A regulation is a subsidiary legislation providing guidelines on how the provisions of the constitutive Act are applied. This is further clarified through the interpretation of a statutory instrument under the Statutory Instruments Act 2013. A statutory instrument is defined to mean, rule, order, regulation, direction, form, tariff of costs or fees, letters patent, commission, warrant, proclamation, by-law, resolution, guideline or other statutory instrument issued, made or established in the execution of a power conferred by or under an Act of Parliament under which that statutory instrument or subsidiary legislation is expressly authorized to be issued.

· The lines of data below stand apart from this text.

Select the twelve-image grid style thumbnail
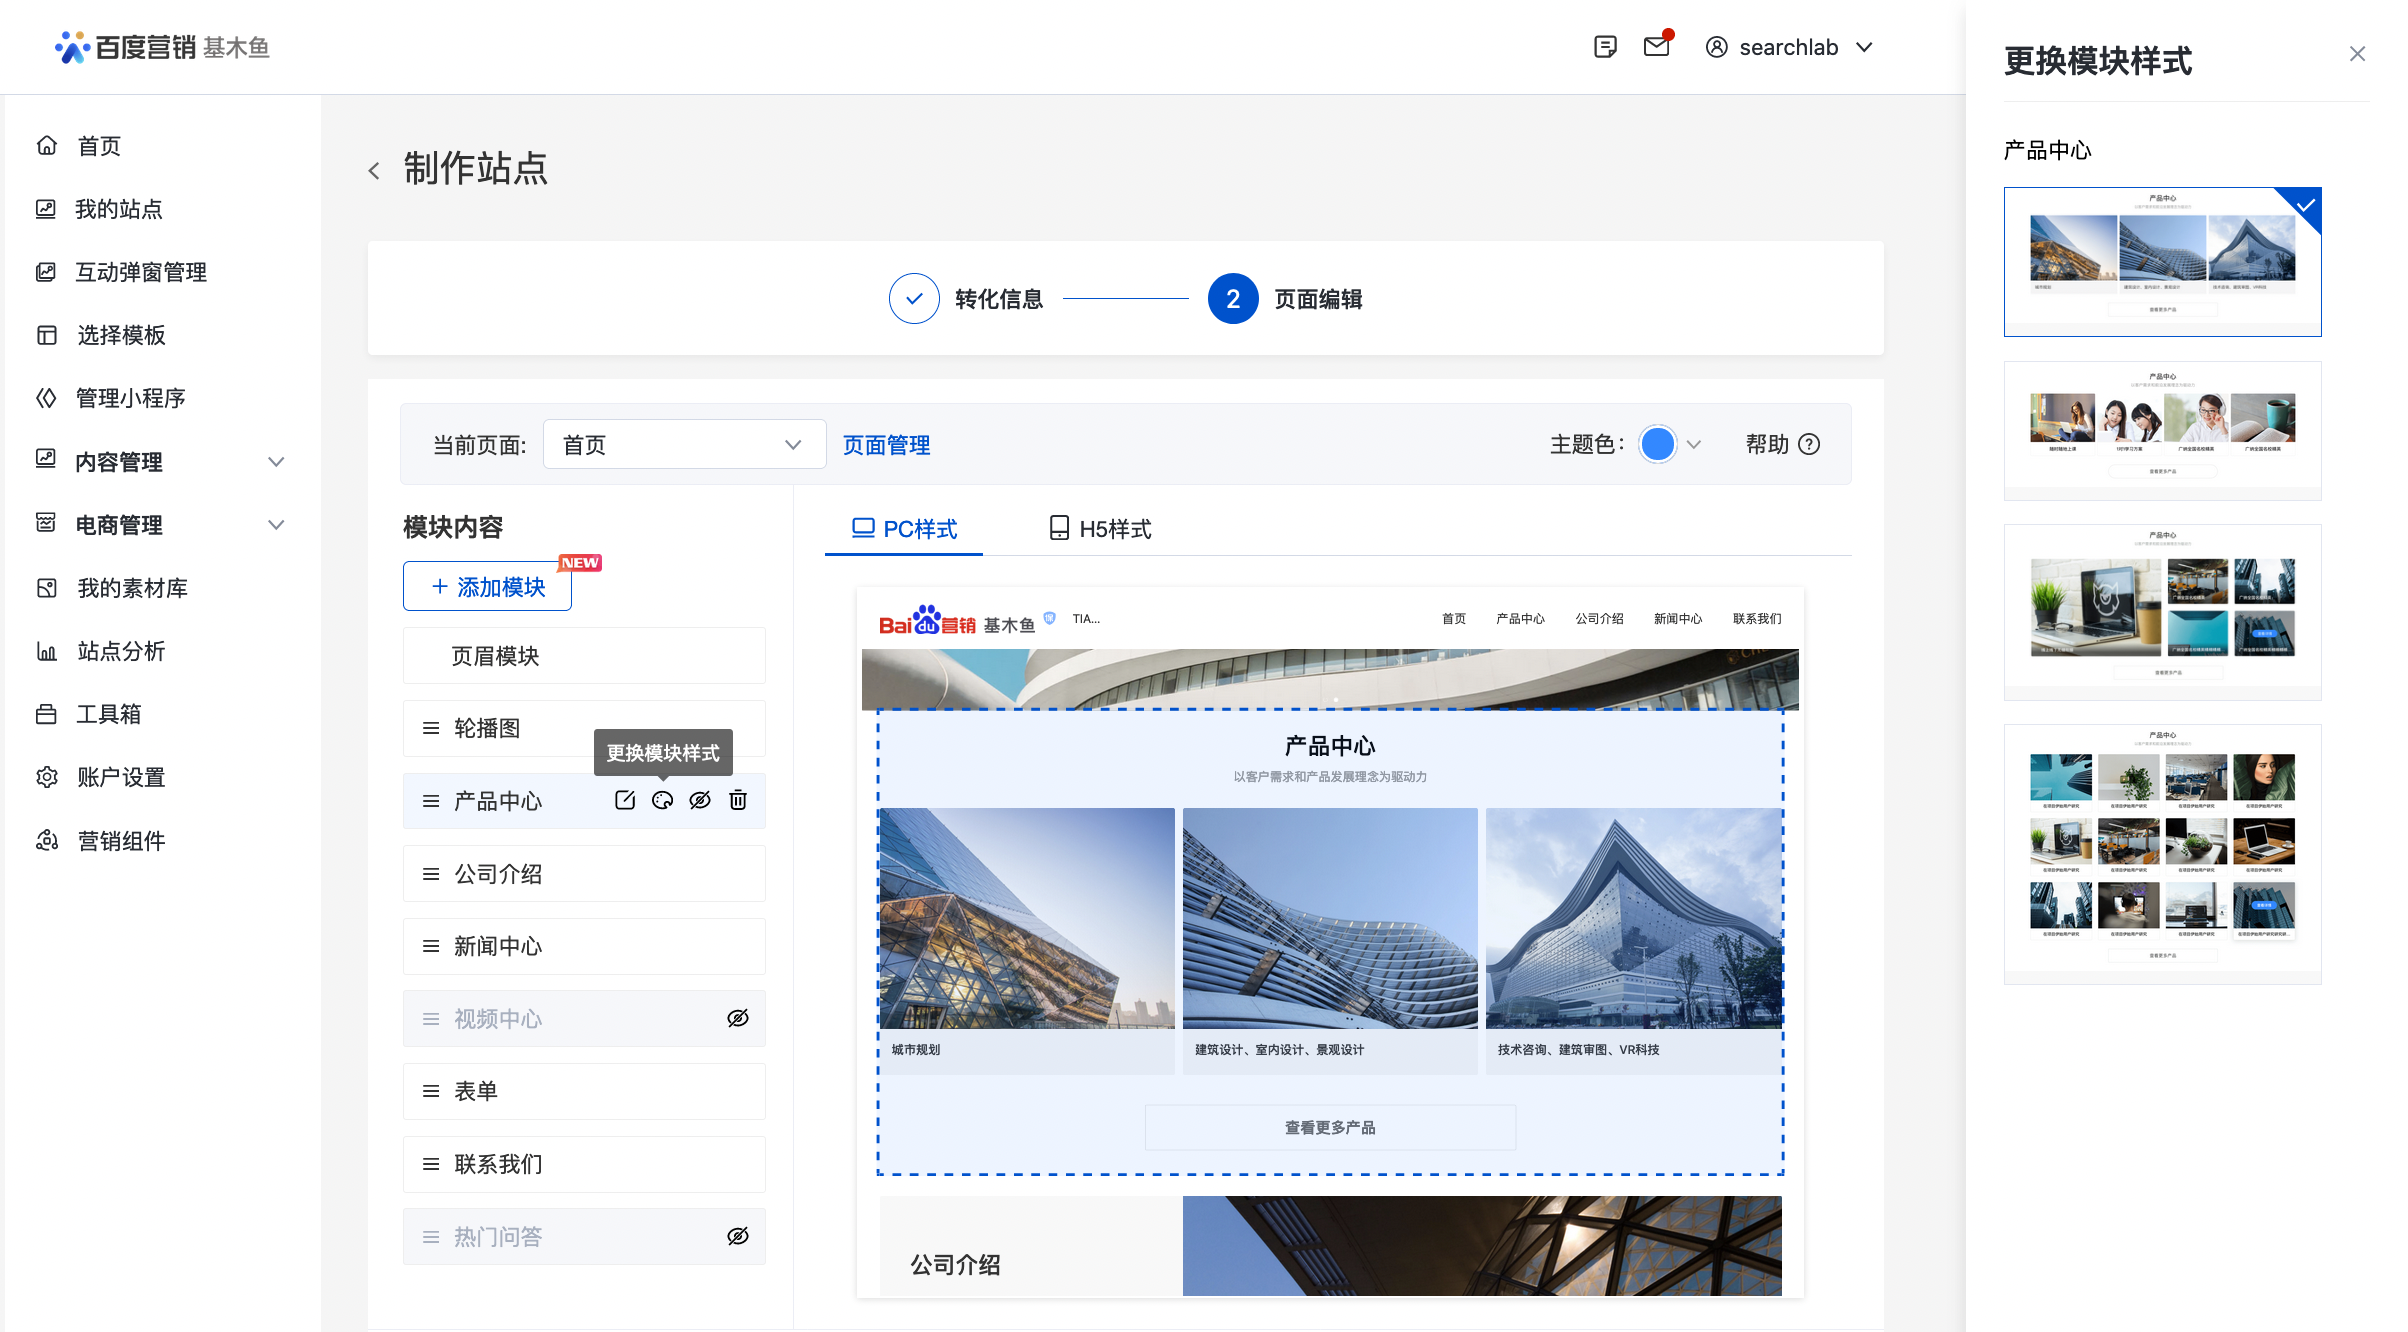 [x=2162, y=853]
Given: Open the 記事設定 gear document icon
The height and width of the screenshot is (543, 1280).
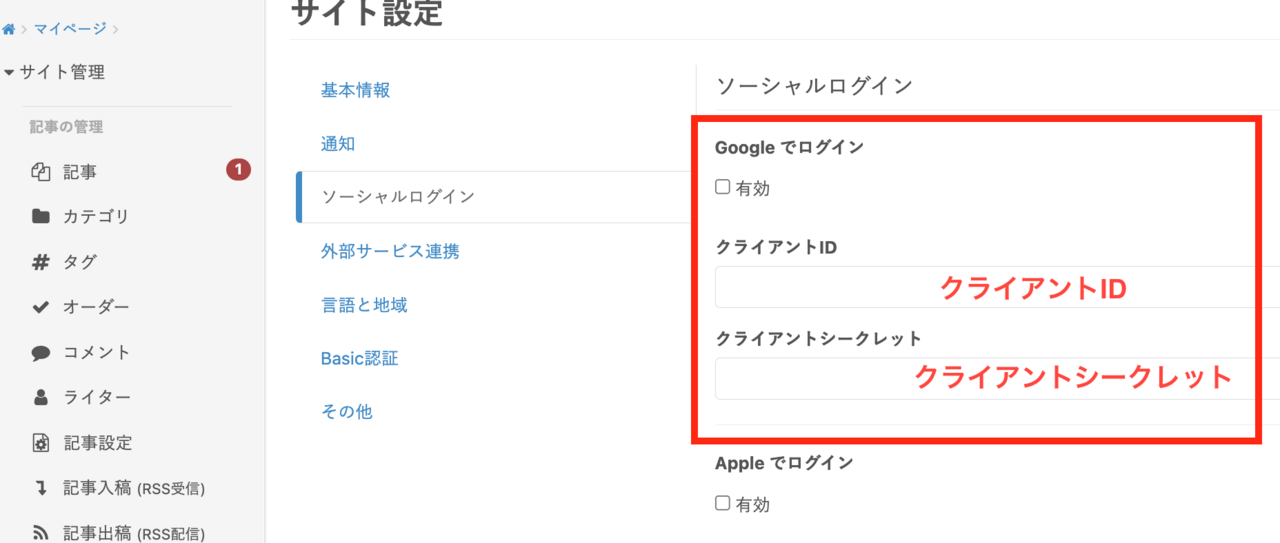Looking at the screenshot, I should [x=41, y=443].
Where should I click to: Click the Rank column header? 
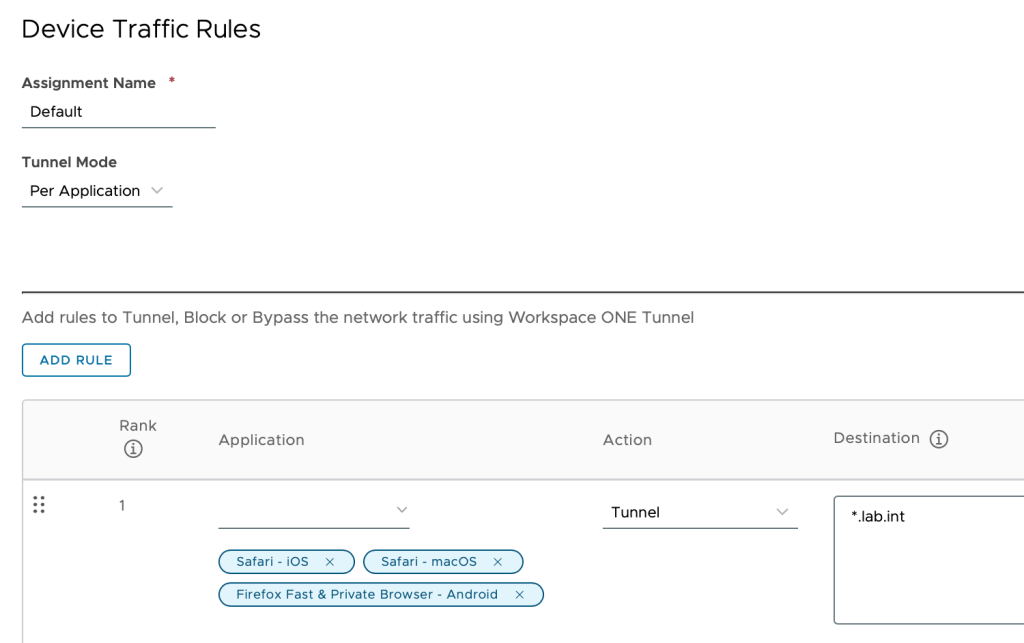tap(138, 426)
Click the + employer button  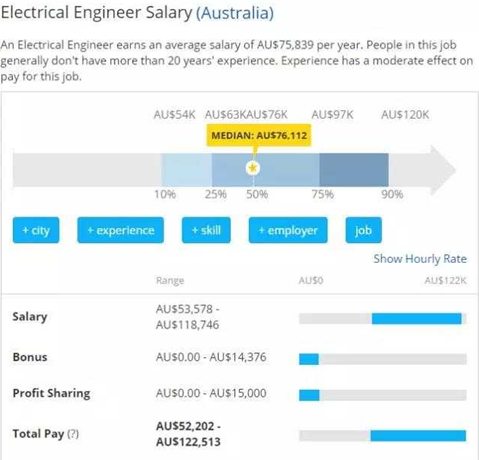[288, 230]
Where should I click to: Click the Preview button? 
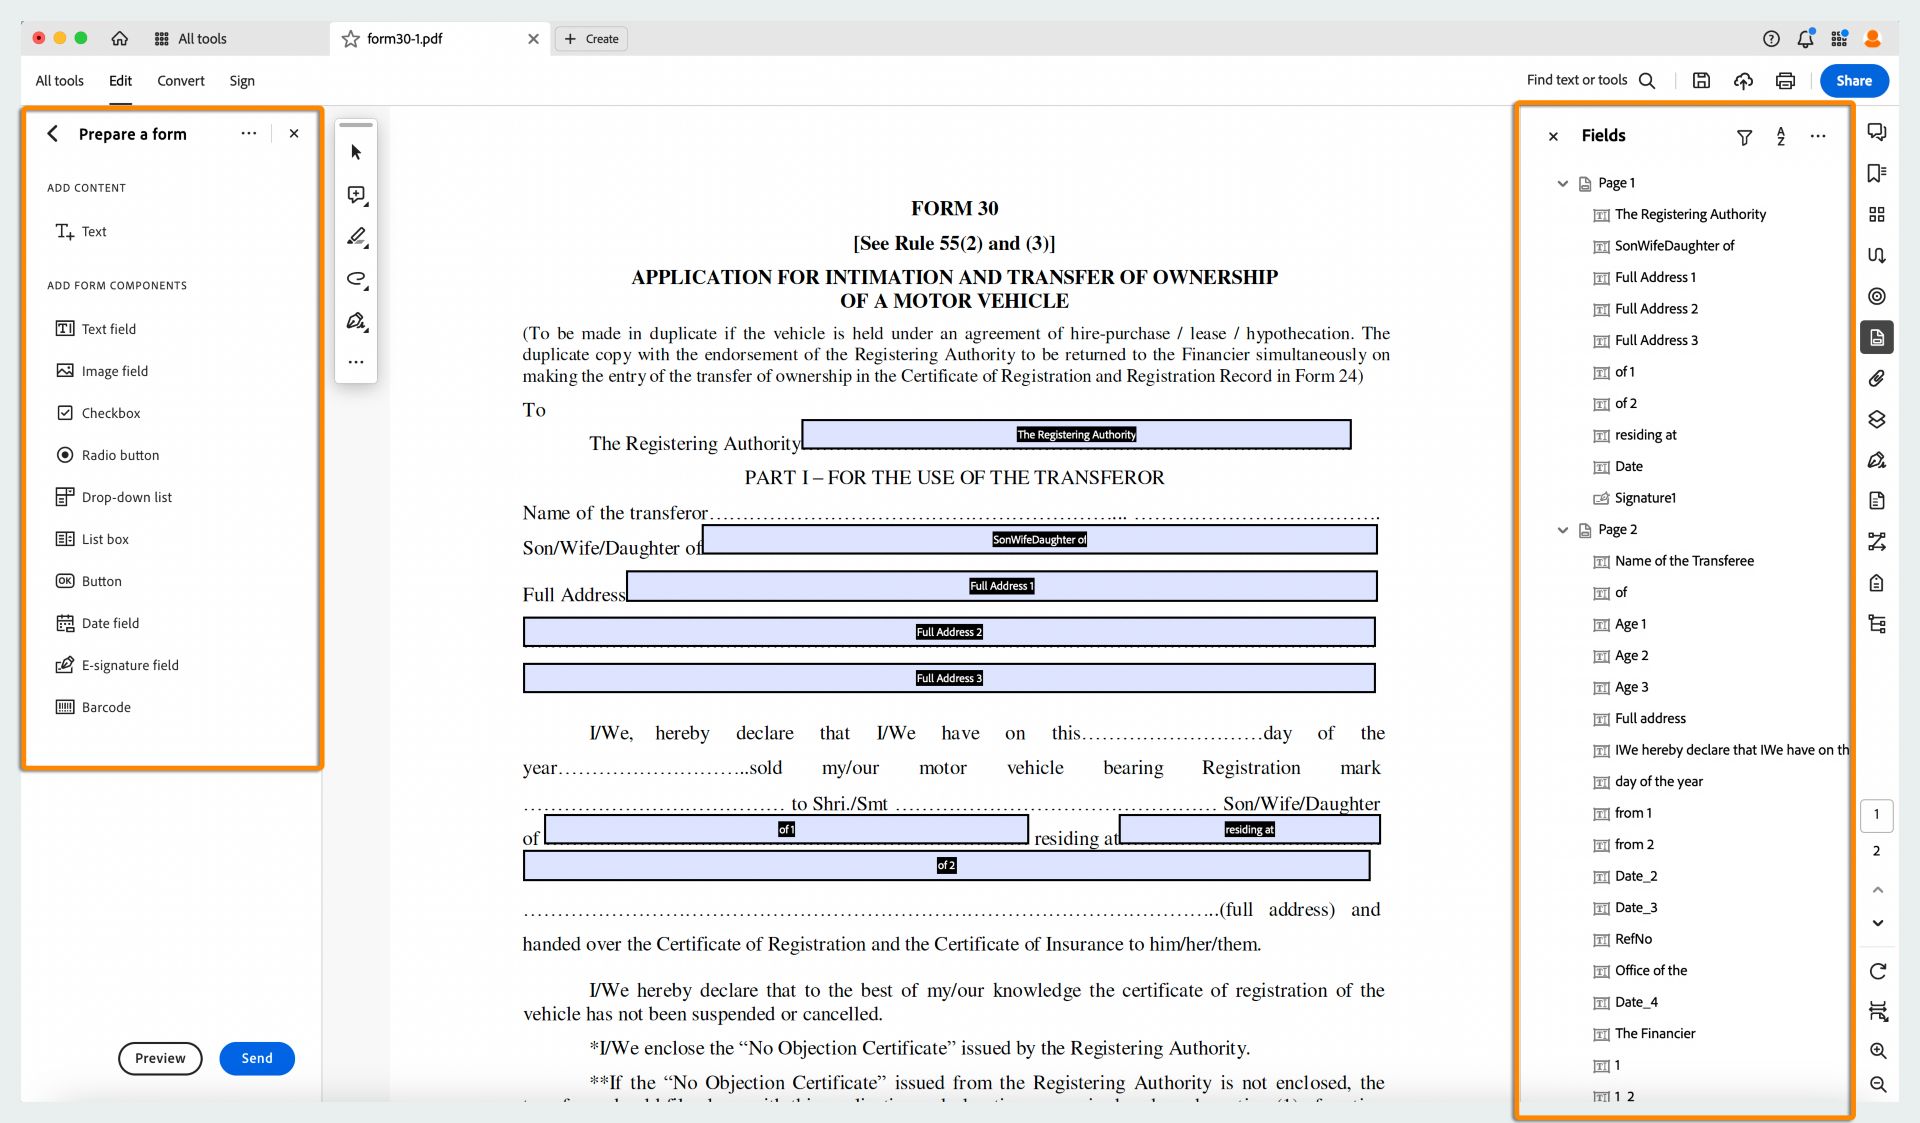coord(160,1058)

The regulation is an instrument structured to further clarify substantive issues raised in the act and therefore cannot be used to introduce new core principles. The data regulations introduce new laws that ought to have been effected through the DPA. Regulation 8 (2) for instance on the collection of personal data introduces the use of previously collected data for a new purpose other than which was initially intended.

Regulation 17 on retention of data provides for the storage of data in perpetuity, this provision undermines the principle of limitation and should have been adequately provided for in the act with the regulations giving further guidelines and clarification.

Data retention in perpetuity infringes on the right of an individual and failure to limit the period for which the data is stored increases security risks and raises concerns on the use of the data for a new purpose as contemplated in regulation 8(2) merely because it is available. This could potentially lead to poor decision-making processes which could have server implications.

Where the drafters contemplate introducing core issues through a regulatory framework, they are required to table the framework before the national assembly by virtue of section 3 and 14 of the Statutory instruments Act 2013 for purposes of ensuring that the overall regime is in accordance with the constitution and that the subsidiary legislation does not violate the statute.

Conclusion

The draft regulation is a only one step towards establishing a legal framework in addressing data protection but would not be meaningful without operationalisation of the office of the Data Protection Commissioner. Furthermore, the regulations can only cure aspects of data protection. There were other issues raised in the NIIMS judgment regarding that require addressing in order for the country to have an adequate and comprehensive digital ID. These include all privacy principles, protection of children as well as addressing issues of exclusion and potential exclusion of citizens without primary identification documents or biometrics.